Review
Another creative triumph from Michael Jacobs! You will discover as much about yourself as you do about Shakespeare's characters. There's a compassion for human frailties in these pages plus a demand that we all - not just therapist - shape up. In struggling to hold these two opposite positions, Jacobs reveals himself as a true Shakespearean - anf the Bard's similar struggle is a model for today's psychotherapist and counsellors. --Andrew Samuels, Professor of Analytical Psychology, University of Essex
Already reknowed for books that make psychodynamic thinking highly accessible, Michael Jacobs now offers an original approach to Shakespeare's stories and characters - making them more authentically psychological than ever. Such an analysis has been attempted before, but never in such a down-to-earth, readable fashion. Jacobs knows his Shakespeare and he knows psychodynamic psychotherapy from years of experience. So many of us - wether we are exploring Shakespeare, human psychology and therapy, or the interface between art and the mind - will all benefit from reading this fascinating work. --Christopher Hauke, Psychotherapist, Goldsmiths College, University of London
Product Description
Drawing upon a vast literature in psychoanalytic journals either on Shakespeare s characters, or alluding to them in the course of other topics, this book discusses eight of Shakespeare s plays, and the relationships between the main characters in them. Psychoanalytic and literary approaches sometimes diverge, but they can concur in seeing characters as true-to-life examples of different psychological states and types of relating; or as symbolic aspects of the personality.

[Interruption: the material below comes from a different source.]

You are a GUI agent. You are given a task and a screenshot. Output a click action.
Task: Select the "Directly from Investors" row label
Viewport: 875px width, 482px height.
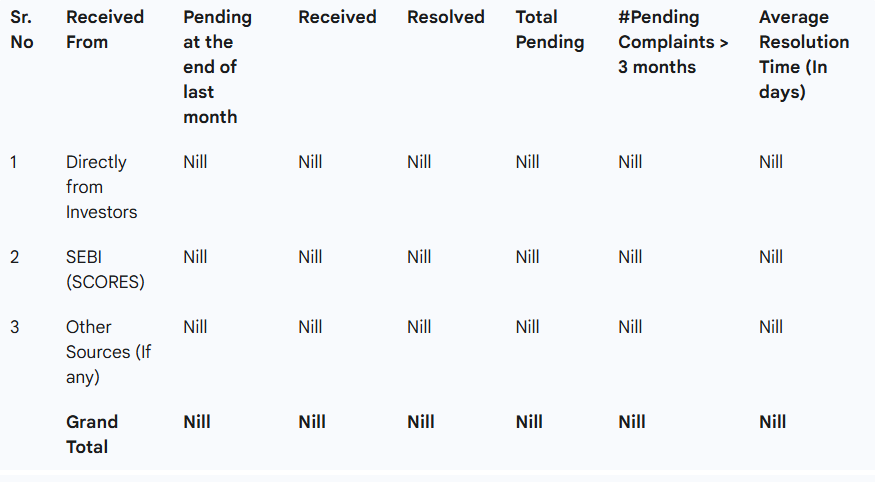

The chapters contain references from Freud onwards, and reflect many different opinions, some questionable, some convincing; the characters examined will surely ring bells in the reader. The book is relevant therefore to counsellors and therapists, but also to those interested in literature and Shakespearean studies. Written for the thinking lay person, it does not blind the reader with psychoanalytic terminology and concepts, but uses them deftly to observe some of the emotions and conflicts to which we are all to some extent prey.